This bill would also clarify the existing language by directing sentencing courts to consider imposing consecutive sentences when the offender is being sentenced for one offence but is already subject to a term of imprisonment for another offence.

What we see out there in the real world is that parents and families are sometimes frustrated and dismayed at how the court system works and at the lack of clarity within the court system. What is so great about Bill C-26 is it clarifies a lot of things that were not clarified before.

The amendments would also clarify the term of imprisonment. It includes one that results from a failure to pay a fine or something like that, but there are also clarifications of other procedures that the court carries out as well on a regular basis.

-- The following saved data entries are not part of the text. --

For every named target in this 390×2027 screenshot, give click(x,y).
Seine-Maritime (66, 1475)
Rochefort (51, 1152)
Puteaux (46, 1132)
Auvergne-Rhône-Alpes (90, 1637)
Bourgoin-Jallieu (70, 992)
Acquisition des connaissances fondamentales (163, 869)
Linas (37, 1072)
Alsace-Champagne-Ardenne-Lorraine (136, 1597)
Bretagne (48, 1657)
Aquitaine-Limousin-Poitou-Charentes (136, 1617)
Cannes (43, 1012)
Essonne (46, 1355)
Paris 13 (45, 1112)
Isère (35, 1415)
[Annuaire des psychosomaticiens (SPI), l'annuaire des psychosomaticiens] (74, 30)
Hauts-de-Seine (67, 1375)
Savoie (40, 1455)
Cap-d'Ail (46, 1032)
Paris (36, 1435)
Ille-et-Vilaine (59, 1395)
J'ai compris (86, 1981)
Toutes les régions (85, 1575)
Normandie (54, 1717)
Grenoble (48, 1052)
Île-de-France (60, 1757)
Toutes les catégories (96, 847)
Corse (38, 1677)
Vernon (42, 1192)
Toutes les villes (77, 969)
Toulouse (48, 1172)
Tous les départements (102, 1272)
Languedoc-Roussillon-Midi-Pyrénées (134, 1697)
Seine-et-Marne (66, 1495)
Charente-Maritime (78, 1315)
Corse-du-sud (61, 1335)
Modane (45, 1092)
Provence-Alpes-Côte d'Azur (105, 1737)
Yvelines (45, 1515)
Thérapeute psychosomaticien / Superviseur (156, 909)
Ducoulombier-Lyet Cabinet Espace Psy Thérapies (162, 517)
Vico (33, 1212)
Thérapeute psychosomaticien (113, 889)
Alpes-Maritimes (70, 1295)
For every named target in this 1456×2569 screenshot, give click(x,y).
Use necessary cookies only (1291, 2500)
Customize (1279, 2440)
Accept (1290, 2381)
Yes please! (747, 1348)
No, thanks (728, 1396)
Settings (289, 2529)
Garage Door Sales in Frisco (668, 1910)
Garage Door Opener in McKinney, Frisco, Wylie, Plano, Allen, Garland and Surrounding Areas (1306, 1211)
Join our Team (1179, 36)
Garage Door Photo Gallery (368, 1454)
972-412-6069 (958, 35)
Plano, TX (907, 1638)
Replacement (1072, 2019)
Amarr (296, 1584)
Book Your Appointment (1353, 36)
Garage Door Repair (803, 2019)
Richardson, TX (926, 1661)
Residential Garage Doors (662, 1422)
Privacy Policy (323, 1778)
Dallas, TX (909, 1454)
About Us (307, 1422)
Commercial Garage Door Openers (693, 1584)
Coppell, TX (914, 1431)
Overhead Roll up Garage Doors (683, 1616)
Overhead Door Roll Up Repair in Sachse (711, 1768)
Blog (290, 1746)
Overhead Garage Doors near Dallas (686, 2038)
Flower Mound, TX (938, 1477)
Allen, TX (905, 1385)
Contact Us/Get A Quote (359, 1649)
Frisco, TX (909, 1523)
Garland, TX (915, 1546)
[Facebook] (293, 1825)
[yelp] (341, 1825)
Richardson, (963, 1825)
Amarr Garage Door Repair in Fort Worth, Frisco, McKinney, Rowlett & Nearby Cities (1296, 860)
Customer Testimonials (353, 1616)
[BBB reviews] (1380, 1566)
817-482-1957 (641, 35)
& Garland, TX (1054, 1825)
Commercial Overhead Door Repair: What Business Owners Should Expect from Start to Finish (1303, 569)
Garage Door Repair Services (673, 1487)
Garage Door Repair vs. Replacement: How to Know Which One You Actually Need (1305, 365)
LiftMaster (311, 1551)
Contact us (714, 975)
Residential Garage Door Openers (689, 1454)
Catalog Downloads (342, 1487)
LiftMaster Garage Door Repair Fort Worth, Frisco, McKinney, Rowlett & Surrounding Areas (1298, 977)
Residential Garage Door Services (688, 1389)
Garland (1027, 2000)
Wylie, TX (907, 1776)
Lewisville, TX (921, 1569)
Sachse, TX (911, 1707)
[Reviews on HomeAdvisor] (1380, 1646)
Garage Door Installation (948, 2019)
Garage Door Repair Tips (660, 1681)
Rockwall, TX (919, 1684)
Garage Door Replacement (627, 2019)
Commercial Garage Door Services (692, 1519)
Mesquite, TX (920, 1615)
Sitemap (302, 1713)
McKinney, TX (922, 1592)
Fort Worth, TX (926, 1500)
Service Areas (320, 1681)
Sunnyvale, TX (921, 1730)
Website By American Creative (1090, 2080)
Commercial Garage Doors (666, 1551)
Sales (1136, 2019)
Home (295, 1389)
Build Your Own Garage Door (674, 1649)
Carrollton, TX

All in all, when we look at Bill C-26, we see a clear denunciation of sexual crimes against children. This bill would ensure that each victim counts in the sentencing process. There is nothing as damaging to a young child who has been sexually violated than for the pain, agony, and injustice that the child has gone through not to be recognized. Pornography and the like on the Internet have been rampant in this country, and up until now everybody in this country has said that it is unfortunate and they do not like it, but it is a fact of life. Our government has gone beyond that and is trying to ensure that each child and each individual is recognized and that the punishment fits the crime.

It has also done something else that is very important. I referred to it earlier in one of the questions. Lately I have had many adult women come to talk to me about how they were sexually exploited. They have never talked about it. They never said anything.

The family of an 84-year old grandmother called me to the hospital to talk to her not too long ago because she wanted to tell me that she was trafficked. She wanted to tell me what happened to her and she wanted to tell me that nobody really cared about it. She wanted to tell me that she was so glad that now people were talking at it, and before she died, she wanted to talk about what happened to her.

Four weeks ago, at a big event on human trafficking, another grandmother, who was 64 years old, told me that when she was a child, her father's best friend sexually attacked her on numerous occasions. She said she told her father, but he was a friend of the family and her father was convinced that she was lying. Her parents never took her to a doctor. They never examined the man, who was a financial partner with her dad. She said that has always torn at her heart and that she has been very angry about it. We talked at length about the fact that in Canada, child offences are now being recognized.

These have been the silent victims. The value of Bill C-26 is to give a voice to the silent victims and to take the fear away from them.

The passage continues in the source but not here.